We eat home made yogurt (which I can now make) with granola, jam on bread (both made at the farm) and tea. I think you´ll see a trend in the food that it´s very healthy and made at the farm. This healthy diet at first lead me to buy myself a box of chocolate covered oreos and consume the entire thing making myself very ill. Bravo Jess. I later learned that I had gastro enteritis, so it wasn´t just the cookies, but anyway.

Then Harriet and I clean out the horse stables and care for the chickens and ducks. Then the two of us head to the garden where we weed a bed for a while and then transplant some tomatoes. We chit chat about everything under the sun and I think how glad I am to be doing this instead of the more physically demanding work that the guys have to do. At around 2:30pm we are called in for lunch, the biggest meal of the day with a bugal blow.

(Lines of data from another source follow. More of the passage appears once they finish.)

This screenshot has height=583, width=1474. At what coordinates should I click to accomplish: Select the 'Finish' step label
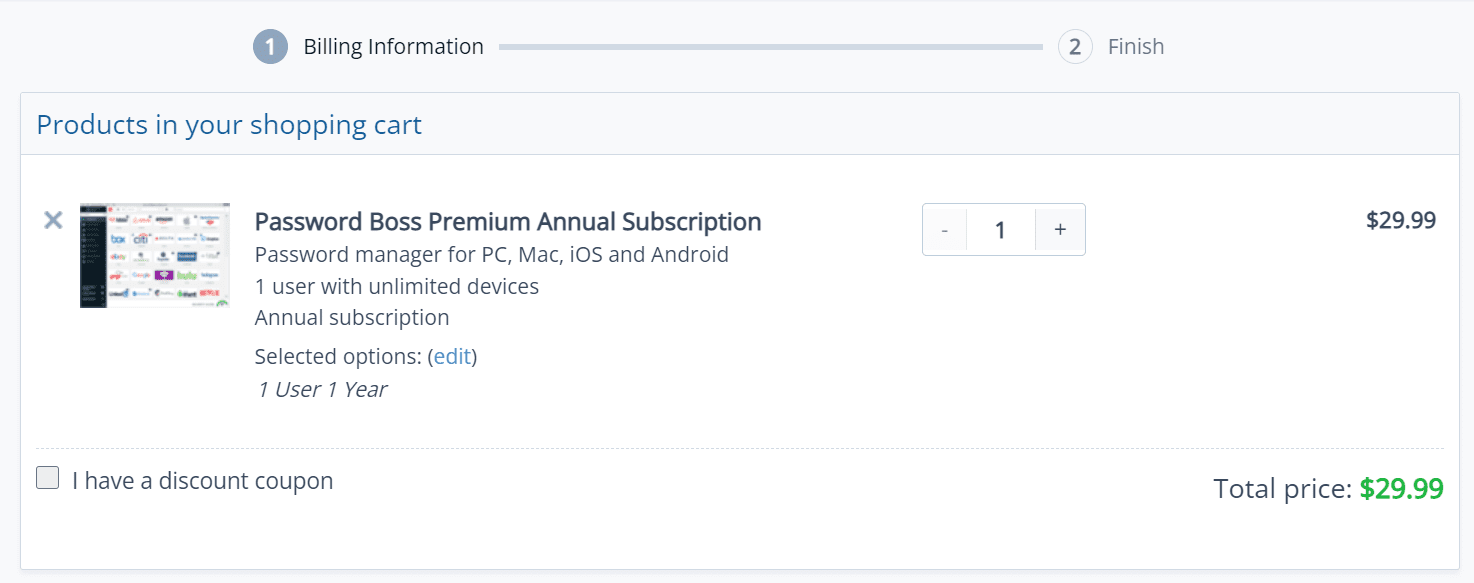[x=1136, y=47]
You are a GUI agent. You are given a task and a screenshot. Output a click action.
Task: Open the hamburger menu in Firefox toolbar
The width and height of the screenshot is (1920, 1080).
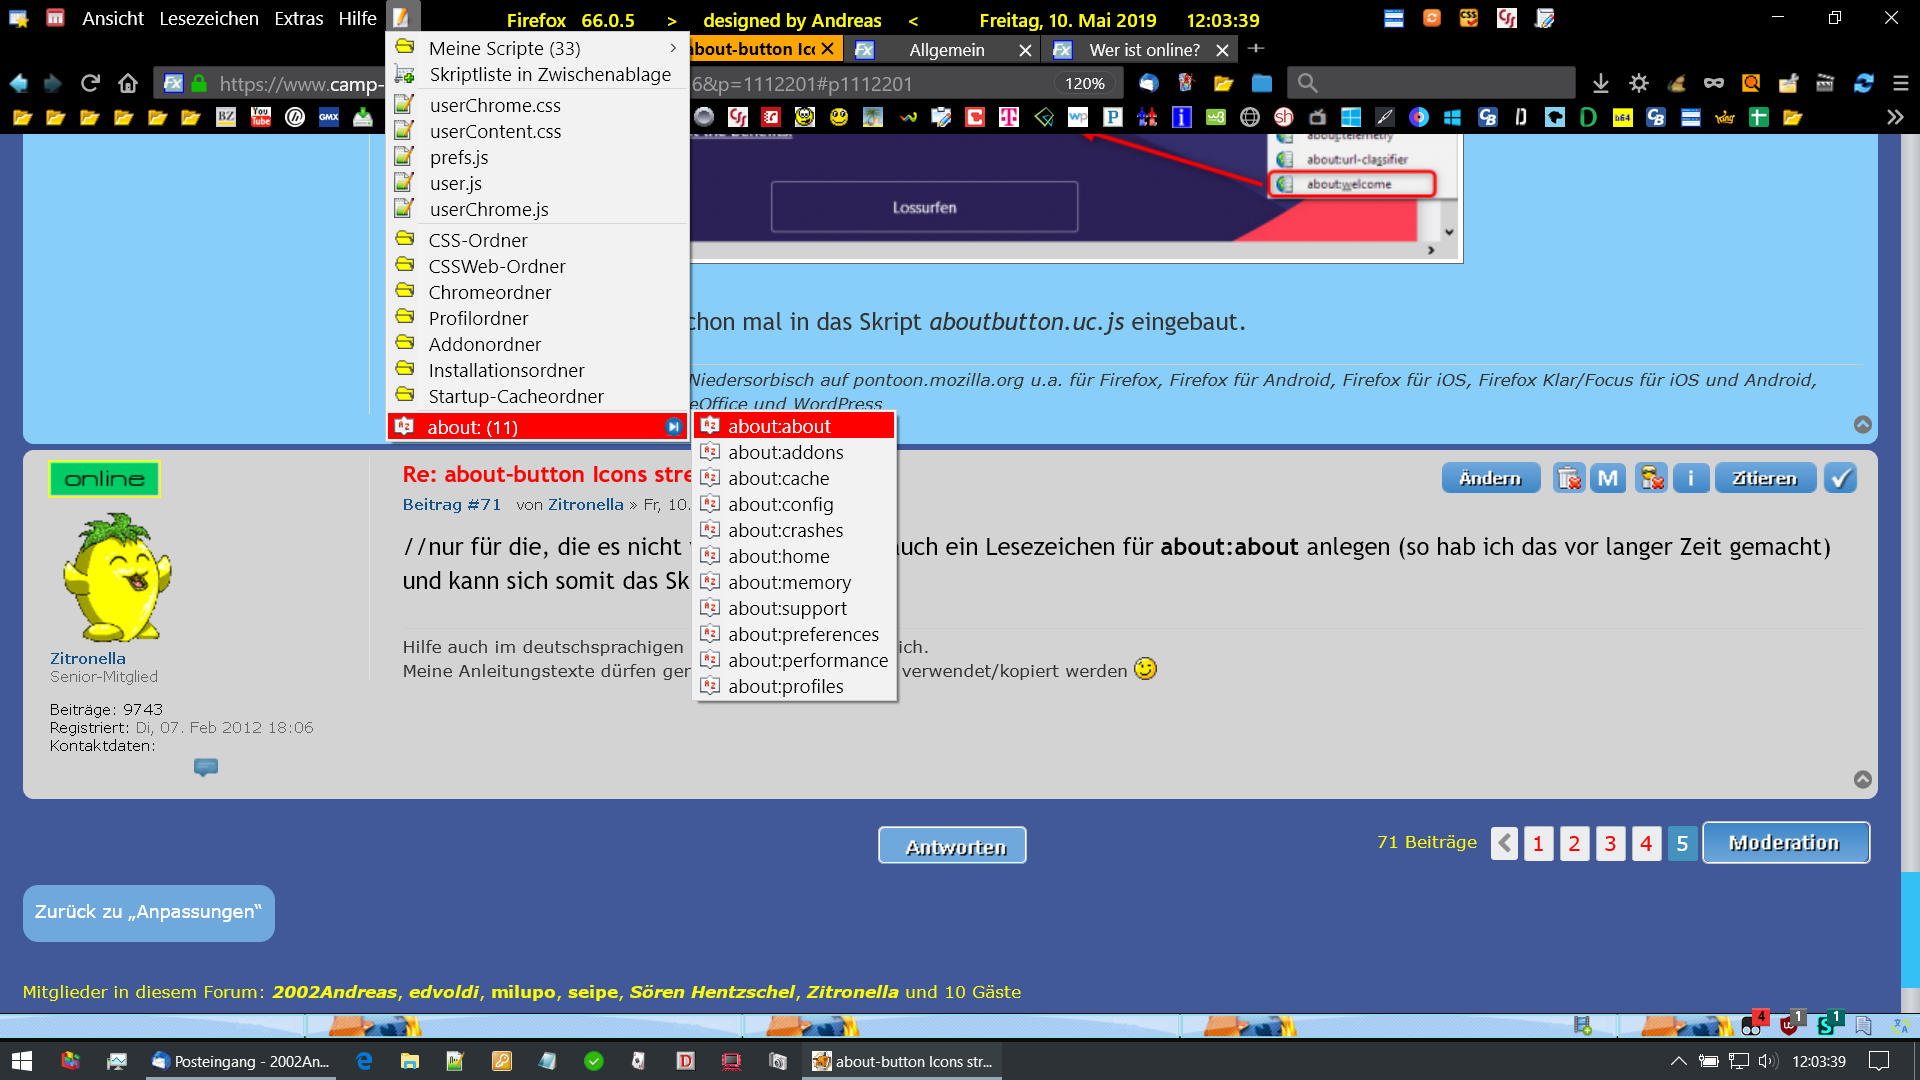pyautogui.click(x=1900, y=84)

Lunch is probably rice with a yummy veggie soup-sauce thing. Then it´s time for siesta.

The farm is called Tanquian and is located about a 25 minute walk from the tiny town of Ferrera, which thank God has an internet café in one of the bars. Very expensive, but I don´t know what I´d have done without it.

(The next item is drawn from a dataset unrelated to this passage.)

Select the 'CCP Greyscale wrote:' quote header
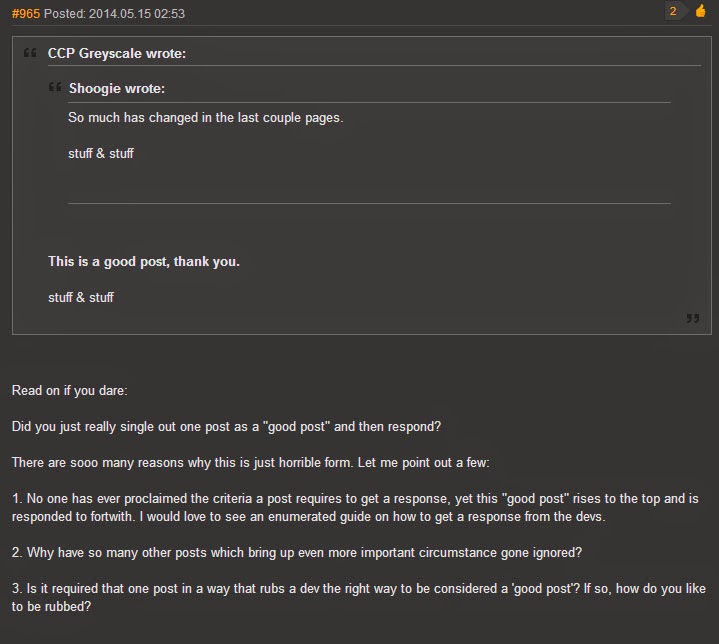The image size is (719, 644). (x=117, y=53)
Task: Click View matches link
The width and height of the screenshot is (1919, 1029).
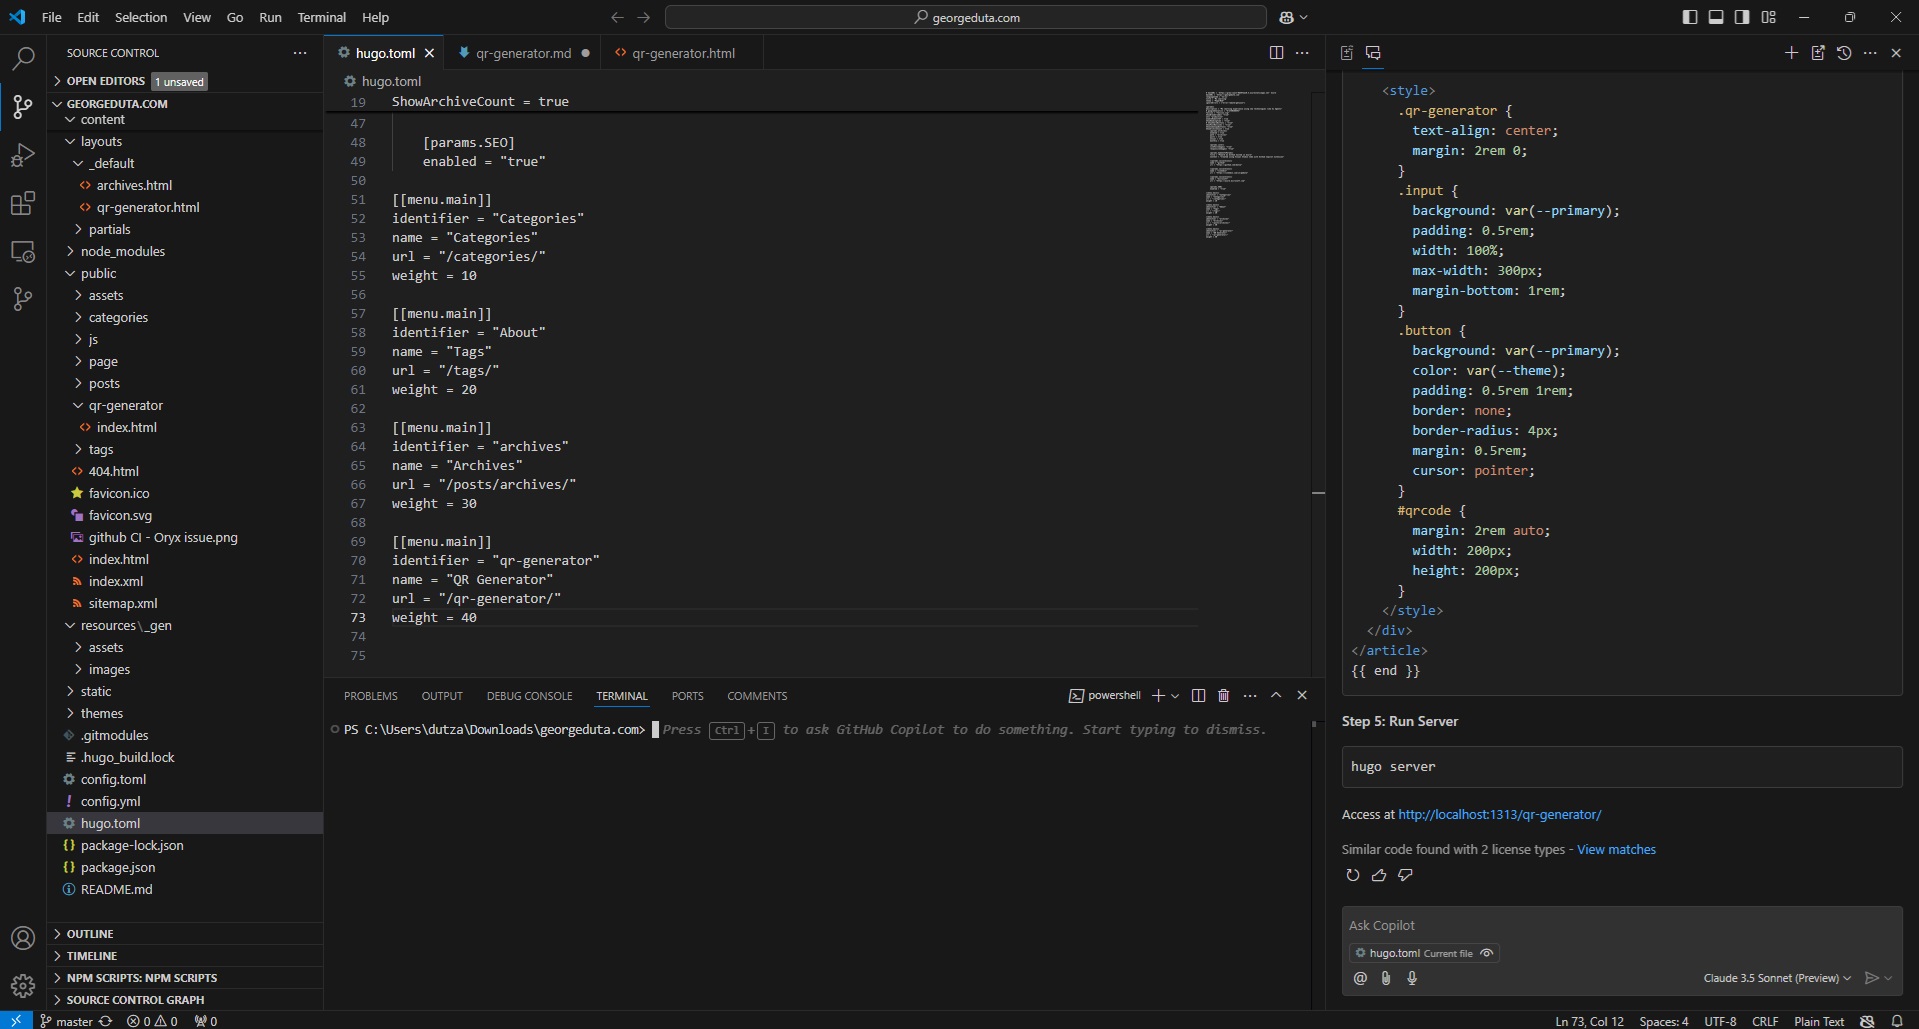Action: click(x=1616, y=850)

So, perhaps Simon, Harriet and I walk into town to use the interenet and of course stop at the tiny local grocery store to buy an ice cream or some tuna. You see, we don´t really get much meat on the farm so I tried to supliment what we did get with nuts and tuna. No biggy.

Around 5:30 we get back in our work clothes and it´s time to go pick up the hay that has been drying in the sun that afternoon. It´s tough work and the flies are possibily the most annoying thing I know, but it´s getting cool now and the sunset over the mountains is lovely. At around 9pm we´ve brought in and unloaded a huge truck of hay and call it a day. Showers, perhaps, perhaps not, are had and then a light tea of bread and cheese and a salad.

After tea Simon, Harry and I head up to Gary´s cabin where he is waiting. Gary is possibly one of the strangest people I¨ve ever met. He´s 51 and has done the following: travelled most of the world including India, Iran, South America and China before there was Lonely Planet to guide, he funded these travels buy trafficking mainly dope all around the world. Then for 10 years he fell in love with Alge, which he has published many books on. He´s gone to jail, he’s had 2 kids, he’s become a professional photographer and now is playing with the number 1 rock back in Galicia.

So, Gary is a trip. He has taken it upon himself to show us WWOOFers a good time, which we appreciate very much. Perhaps this night we’re on our way to Monforte to see Gary and his band play preceded by tapas and wine with the band. The food here is amazingly cheep and relatively tasty so I’m loving it. Like Madrid things are on a much later schedule, so bars may open at 10:30pm, closing in the early morning. Though, I’ve also found Galicians to be far friendlier and easy going than those in Madrid so that’s also a plus.

It’s a late night out, but we don’t have to work until 10 the next morning so it’s not a problem. While my muscles and sore I know that today I earned my way and with that thought I can sleep easy. Actually, I can’t sleep that well because I know that those stupid mice are running all over. But! That’s all over now because Simon, Harriet and Peter all left a week before I’m leaving so I moved into Harriet and Simon’s caravan which is much much nicer than mine. Hurrah! I feel like a queen!

So that’s that. I’ve learned a lot about plants and cooking and how just because you life an eco friendly life style does not mean you’re happy ore necessarily generous. I will miss Galicia though. I’ve felt I’ve learned to love my body here because for the first time in my life I’ve depended on it’s strength in a whole new way. I am looking forward to daily showers and indoor toilets, but to be honest nothing beats the view in the early morning as you look over the green foggy mountains of Galicia.